The pipeline is cheap to run. The editing is not cheap in terms of my time. Those 25-30 hours of editorial work across 20 articles average out to about 75-90 minutes per published piece. That's after the pipeline has already done the sourcing, scoring, drafting, fact-checking, and copy-editing. If I were writing these articles from scratch, it would probably be faster.

The pipeline's real value isn't saving me time. It's giving me an initial take on up to three high-topic-relevance articles. I don't have time to screen all the possible content pieces for a day, pick the best one, think about practitioner relevance angles - that's at least a half day of work. But I can say "out of these three content pieces, which one has the best practitioner relevance?" and work a draft into an article from it.

AI writing tics are a moving target

The copy-editing step catches the obvious ones: "fundamentally," "it's worth noting," "only time will tell." But the subtler tics require a human eye. Both models have a tendency to hedge with qualifiers that sound reasonable but drain the prose of conviction. They both overuse rhetorical questions. They both default to a conclusion structure that summarizes what they just said instead of landing on something new. I find myself making the same types of edits on every article, which means either the copy-editing prompt needs to be more aggressive or these patterns are too ingrained in the models to prompt away.

Where this leaves me

Twenty articles in, I can answer the questions I started with.

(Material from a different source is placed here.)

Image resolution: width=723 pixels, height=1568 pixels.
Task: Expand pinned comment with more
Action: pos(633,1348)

Can I convince AI to write useful content with minimal input from me? No. The input required is substantial; it's just a different kind of input than writing from scratch. Instead of staring at a blank page, I'm interrogating drafts, verifying claims, reframing angles, and restructuring articles. It's editing rather than writing, but it's not less work.

Can it provide a novel editorial take? Sometimes. The models produce serviceable takes that, with significant editorial shaping, become useful articles. But the novel connections, the thematic throughlines, the "this matters because of what we published last week" insights all come from me.

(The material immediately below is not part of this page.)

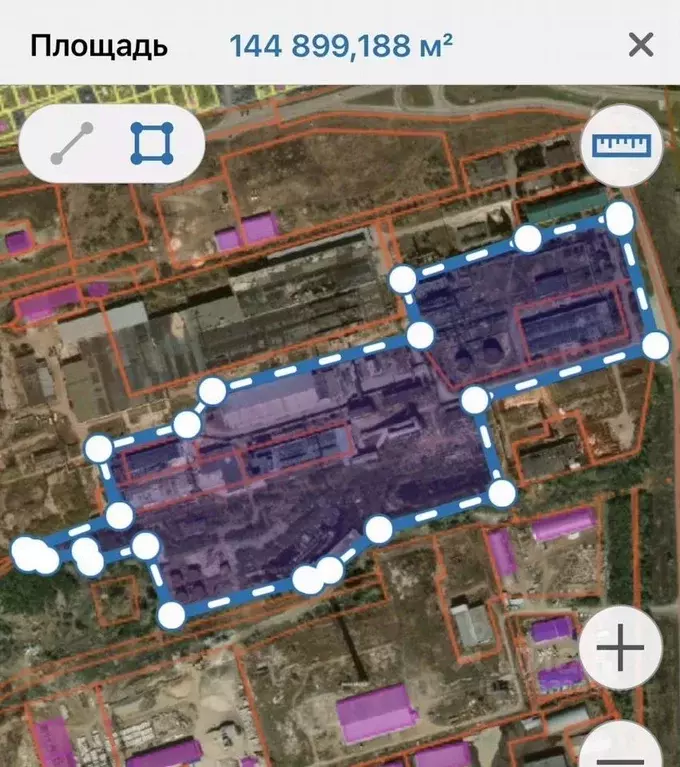Tap the ruler measurement tool button
The image size is (680, 767).
click(x=622, y=146)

Can it produce accurate articles? Not without heavy verification. Every single article required factual corrections. Some were minor (wrong pipeline phase names, singular vs. plural). Some were serious (fabricated implementation details, wrong OWASP rankings, misleading CVE framing). The pipeline's verification step catches a small number of them. The rest require an editor who reads critically and clicks every link.

Can I edit out the AI writing tics? Mostly. The automated copy-editing pass handles the obvious markers. The subtler ones take manual work, and I'm still learning which tics I'm missing in my own editing passes.

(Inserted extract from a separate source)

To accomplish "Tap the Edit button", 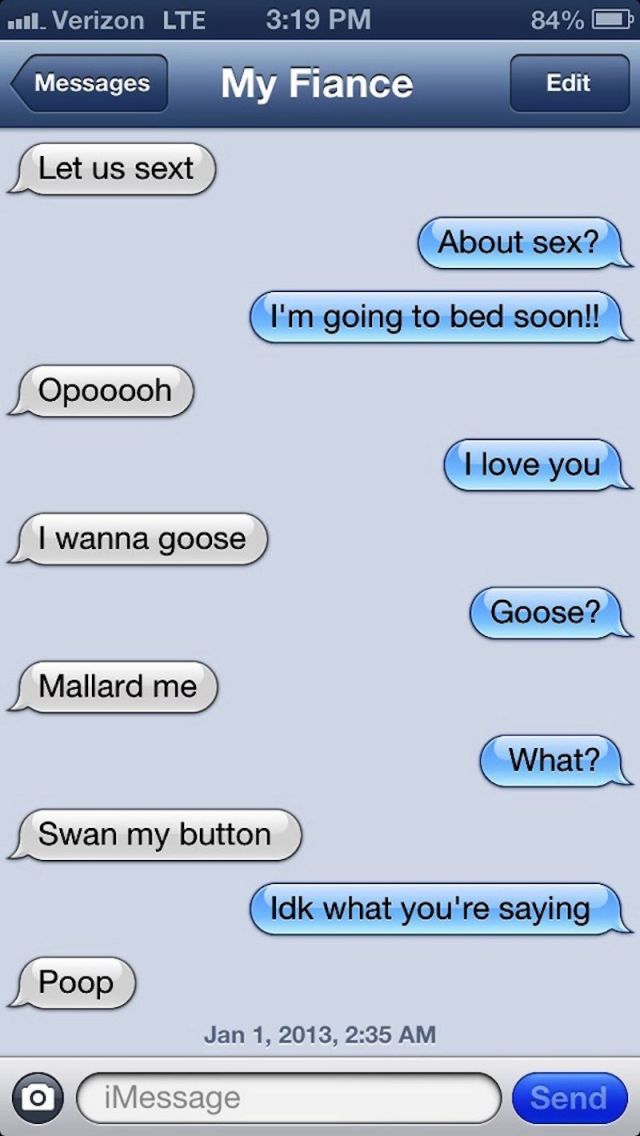I will 569,83.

I still think, for my needs, the pipeline is a useful tool for editorial content production. It's just not the "AI writes the blog" story that the stats at the top of this article might suggest. It's more like "AI produces a structured first draft that an experienced editor spends 90 minutes turning into something publishable." Whether that's worth it depends on what you value.

For me, spending time engaging deeply and thinking throgh the subject matter with the practitioner framing is the exercise. The output is just an artifact that I hope can be helpful to others. If you're hoping AI will let you publish editorial content without deep domain expertise and significant editorial investment, the current state of the art isn't there yet.

And this is one of the ways I know that organizations downsizing technical writing teams have a problem. If I spend up to 90 minutes editing and preparing a simple editorial article for publication daily, after a 7-step pipeline and with the aid of custom-crafted skills, there's no way that an AI content pipeline can write effective, error-free product documentation.